▸ Record excerpts
== Segment start ==

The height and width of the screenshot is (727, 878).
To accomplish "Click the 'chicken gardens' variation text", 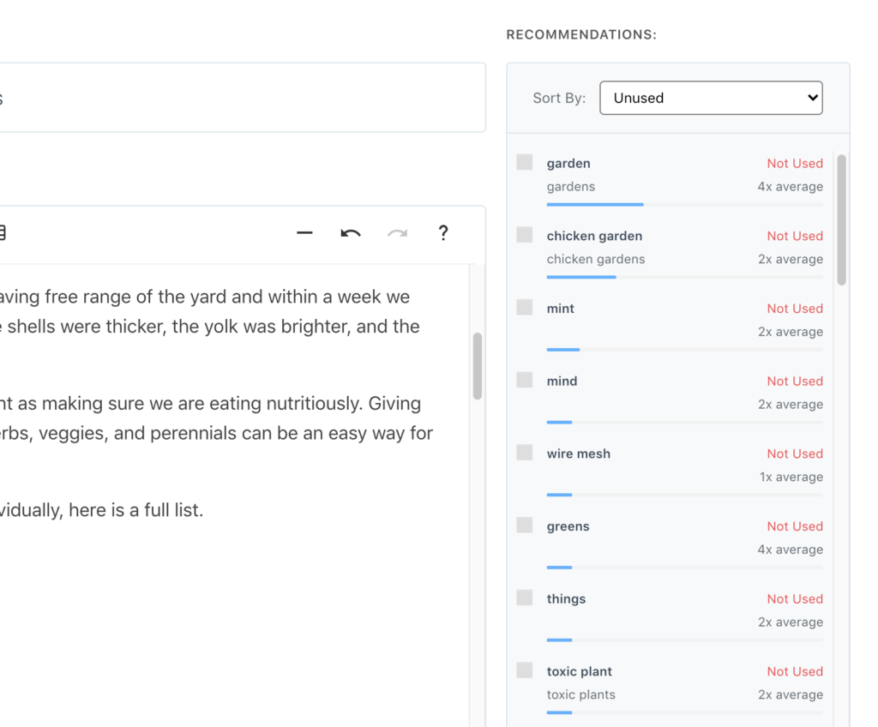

== Segment end ==
== Segment start ==

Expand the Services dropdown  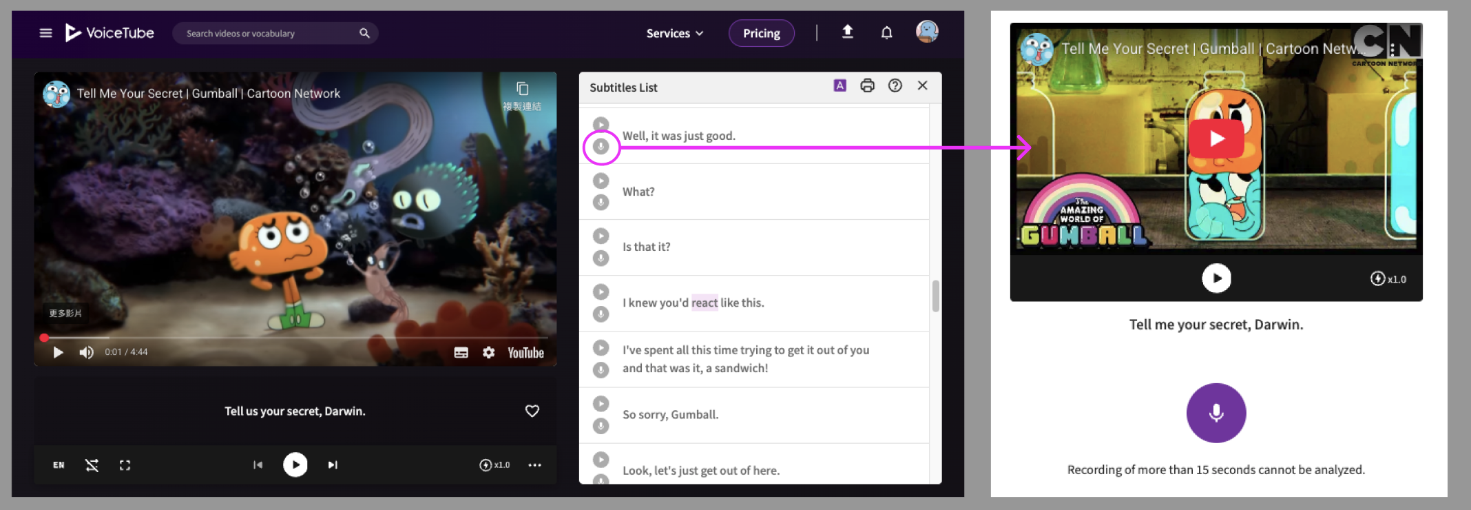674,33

== Segment end ==
== Segment start ==

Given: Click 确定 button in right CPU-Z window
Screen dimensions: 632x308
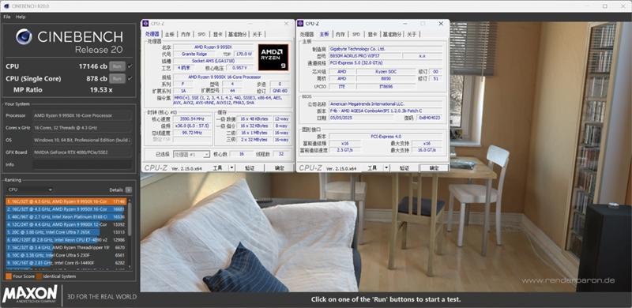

== Segment end ==

Look back over the records above. Reproduce exactly everything from the line with "The height and" down to the line with "the 'chicken gardens'", inclusive, and leave the pictures out.

The height and width of the screenshot is (727, 878).
To accomplish "Click the 'chicken gardens' variation text", 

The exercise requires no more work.